QUELLEINTRÄGE:
────────────────────────────────────────

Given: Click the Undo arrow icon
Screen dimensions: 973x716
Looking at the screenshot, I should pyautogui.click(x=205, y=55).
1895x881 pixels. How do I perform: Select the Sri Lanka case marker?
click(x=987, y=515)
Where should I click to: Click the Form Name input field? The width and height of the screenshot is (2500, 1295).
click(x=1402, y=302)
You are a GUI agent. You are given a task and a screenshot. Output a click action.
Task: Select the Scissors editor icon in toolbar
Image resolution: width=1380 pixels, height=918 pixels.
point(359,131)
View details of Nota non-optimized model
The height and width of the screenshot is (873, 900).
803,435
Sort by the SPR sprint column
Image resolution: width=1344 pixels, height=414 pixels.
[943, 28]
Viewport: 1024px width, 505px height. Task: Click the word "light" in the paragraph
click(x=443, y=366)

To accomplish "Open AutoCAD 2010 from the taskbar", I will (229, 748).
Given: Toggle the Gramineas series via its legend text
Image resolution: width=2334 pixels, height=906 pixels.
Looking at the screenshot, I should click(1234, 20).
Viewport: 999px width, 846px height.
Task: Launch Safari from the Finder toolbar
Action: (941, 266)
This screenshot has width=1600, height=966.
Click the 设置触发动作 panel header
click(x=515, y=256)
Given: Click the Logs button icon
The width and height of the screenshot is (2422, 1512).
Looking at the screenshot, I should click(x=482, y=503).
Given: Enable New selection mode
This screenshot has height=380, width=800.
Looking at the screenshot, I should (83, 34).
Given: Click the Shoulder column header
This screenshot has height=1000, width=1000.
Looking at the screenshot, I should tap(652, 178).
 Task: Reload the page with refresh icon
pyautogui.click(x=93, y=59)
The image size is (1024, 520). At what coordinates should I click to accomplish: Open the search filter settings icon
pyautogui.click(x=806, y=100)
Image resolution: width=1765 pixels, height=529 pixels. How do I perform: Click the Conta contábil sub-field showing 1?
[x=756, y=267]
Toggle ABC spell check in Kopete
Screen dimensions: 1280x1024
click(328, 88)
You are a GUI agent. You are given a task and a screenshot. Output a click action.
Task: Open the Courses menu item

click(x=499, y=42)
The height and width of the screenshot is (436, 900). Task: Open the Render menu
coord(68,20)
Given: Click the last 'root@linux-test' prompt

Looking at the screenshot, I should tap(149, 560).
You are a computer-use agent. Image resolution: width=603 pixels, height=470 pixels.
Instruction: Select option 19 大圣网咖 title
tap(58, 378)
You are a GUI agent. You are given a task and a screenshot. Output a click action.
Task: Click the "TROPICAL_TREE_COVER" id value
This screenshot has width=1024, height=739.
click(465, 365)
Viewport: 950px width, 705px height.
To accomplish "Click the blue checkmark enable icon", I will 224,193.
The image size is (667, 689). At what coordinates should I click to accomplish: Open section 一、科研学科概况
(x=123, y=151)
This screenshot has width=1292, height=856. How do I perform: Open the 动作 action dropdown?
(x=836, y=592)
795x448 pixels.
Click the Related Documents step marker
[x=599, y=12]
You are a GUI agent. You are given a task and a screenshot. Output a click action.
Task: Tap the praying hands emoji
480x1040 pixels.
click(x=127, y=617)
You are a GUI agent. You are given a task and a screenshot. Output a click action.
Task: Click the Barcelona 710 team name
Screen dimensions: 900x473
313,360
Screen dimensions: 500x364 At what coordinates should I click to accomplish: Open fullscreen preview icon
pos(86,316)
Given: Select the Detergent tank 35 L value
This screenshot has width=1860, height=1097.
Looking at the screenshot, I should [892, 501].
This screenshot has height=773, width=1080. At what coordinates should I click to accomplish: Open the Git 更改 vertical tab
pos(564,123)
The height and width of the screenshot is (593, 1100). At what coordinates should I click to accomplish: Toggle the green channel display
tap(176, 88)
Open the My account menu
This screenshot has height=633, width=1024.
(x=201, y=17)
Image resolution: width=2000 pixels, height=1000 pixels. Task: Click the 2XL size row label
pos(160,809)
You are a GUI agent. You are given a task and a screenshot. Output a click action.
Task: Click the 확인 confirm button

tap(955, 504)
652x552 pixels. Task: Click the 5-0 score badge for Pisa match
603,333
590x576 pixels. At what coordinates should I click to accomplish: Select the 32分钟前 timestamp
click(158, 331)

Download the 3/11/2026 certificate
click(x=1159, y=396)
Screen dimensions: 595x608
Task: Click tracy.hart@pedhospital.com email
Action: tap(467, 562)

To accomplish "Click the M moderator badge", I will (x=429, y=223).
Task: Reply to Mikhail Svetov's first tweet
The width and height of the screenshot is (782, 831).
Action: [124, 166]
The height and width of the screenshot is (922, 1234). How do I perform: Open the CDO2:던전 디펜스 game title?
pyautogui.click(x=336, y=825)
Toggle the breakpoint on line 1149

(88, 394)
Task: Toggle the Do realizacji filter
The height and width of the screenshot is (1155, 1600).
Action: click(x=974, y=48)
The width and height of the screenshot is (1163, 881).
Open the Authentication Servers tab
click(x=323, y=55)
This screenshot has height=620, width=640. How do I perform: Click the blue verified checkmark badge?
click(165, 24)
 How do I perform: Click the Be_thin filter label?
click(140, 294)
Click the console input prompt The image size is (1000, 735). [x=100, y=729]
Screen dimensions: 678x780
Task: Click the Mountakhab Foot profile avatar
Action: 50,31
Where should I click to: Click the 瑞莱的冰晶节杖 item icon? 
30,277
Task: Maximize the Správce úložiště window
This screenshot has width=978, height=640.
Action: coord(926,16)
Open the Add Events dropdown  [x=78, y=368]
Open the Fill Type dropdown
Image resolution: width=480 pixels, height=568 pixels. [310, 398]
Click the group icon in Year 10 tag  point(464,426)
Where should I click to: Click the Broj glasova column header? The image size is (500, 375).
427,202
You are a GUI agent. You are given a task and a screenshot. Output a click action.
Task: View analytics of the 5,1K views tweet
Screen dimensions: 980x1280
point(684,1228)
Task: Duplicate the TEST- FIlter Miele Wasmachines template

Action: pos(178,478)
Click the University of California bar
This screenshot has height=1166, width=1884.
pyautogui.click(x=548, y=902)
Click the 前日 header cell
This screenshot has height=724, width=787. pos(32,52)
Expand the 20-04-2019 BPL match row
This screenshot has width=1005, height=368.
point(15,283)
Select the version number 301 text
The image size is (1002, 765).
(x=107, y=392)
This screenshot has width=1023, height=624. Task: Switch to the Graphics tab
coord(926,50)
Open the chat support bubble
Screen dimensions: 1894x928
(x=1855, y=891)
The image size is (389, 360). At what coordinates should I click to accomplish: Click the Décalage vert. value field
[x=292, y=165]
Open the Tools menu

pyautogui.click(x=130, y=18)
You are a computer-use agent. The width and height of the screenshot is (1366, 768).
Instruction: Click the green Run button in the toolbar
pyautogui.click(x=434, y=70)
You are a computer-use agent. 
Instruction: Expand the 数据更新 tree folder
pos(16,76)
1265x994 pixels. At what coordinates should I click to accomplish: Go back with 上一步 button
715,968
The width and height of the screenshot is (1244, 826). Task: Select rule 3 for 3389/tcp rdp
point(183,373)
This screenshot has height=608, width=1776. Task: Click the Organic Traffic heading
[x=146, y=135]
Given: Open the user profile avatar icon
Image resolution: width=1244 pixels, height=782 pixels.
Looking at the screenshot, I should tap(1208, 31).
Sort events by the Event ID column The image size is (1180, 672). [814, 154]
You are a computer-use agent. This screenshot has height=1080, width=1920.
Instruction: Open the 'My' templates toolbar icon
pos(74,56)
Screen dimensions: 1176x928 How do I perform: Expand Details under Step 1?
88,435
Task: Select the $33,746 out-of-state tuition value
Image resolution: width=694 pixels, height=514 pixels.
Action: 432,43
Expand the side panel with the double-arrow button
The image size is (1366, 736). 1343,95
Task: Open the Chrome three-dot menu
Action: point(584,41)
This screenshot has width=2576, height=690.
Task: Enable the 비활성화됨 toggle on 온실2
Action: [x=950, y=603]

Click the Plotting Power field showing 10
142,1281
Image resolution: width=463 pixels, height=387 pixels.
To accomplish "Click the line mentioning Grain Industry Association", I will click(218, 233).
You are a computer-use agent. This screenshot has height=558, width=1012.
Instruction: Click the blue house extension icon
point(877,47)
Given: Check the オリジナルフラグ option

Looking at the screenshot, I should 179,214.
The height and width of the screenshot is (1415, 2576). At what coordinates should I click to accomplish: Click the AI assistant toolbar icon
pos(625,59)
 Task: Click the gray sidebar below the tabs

────────────────────────────────────────

Ändere die Zeilen ab der Zeile mit "Task: Toggle the Do realizacji filter" bis einschließlich der Zeile mit "pyautogui.click(x=130, y=18)", indem du "dropdown" überall durch "drop-down menu" ersetzt. Gib nur diese Zeilen zurück und lass alles andere unverändert.

Task: Toggle the Do realizacji filter
The height and width of the screenshot is (1155, 1600).
Action: click(x=974, y=48)
The width and height of the screenshot is (1163, 881).
Open the Authentication Servers tab
click(x=323, y=55)
This screenshot has height=620, width=640. How do I perform: Click the blue verified checkmark badge?
click(165, 24)
 How do I perform: Click the Be_thin filter label?
click(140, 294)
Click the console input prompt The image size is (1000, 735). [x=100, y=729]
Screen dimensions: 678x780
Task: Click the Mountakhab Foot profile avatar
Action: 50,31
Where should I click to: Click the 瑞莱的冰晶节杖 item icon? 
30,277
Task: Maximize the Správce úložiště window
This screenshot has width=978, height=640.
Action: coord(926,16)
Open the Add Events drop-down menu  [x=78, y=368]
Open the Fill Type drop-down menu
Image resolution: width=480 pixels, height=568 pixels. [310, 398]
Click the group icon in Year 10 tag  point(464,426)
Where should I click to: Click the Broj glasova column header? The image size is (500, 375).
427,202
You are a GUI agent. You are given a task and a screenshot. Output a click action.
Task: View analytics of the 5,1K views tweet
Screen dimensions: 980x1280
point(684,1228)
Task: Duplicate the TEST- FIlter Miele Wasmachines template

Action: pos(178,478)
Click the University of California bar
This screenshot has height=1166, width=1884.
pyautogui.click(x=548, y=902)
Click the 前日 header cell
This screenshot has height=724, width=787. pos(32,52)
Expand the 20-04-2019 BPL match row
This screenshot has width=1005, height=368.
point(15,283)
Select the version number 301 text
The image size is (1002, 765).
(x=107, y=392)
This screenshot has width=1023, height=624. Task: Switch to the Graphics tab
coord(926,50)
Open the chat support bubble
Screen dimensions: 1894x928
(x=1855, y=891)
The image size is (389, 360). At what coordinates should I click to accomplish: Click the Décalage vert. value field
[x=292, y=165]
Open the Tools menu

pyautogui.click(x=130, y=18)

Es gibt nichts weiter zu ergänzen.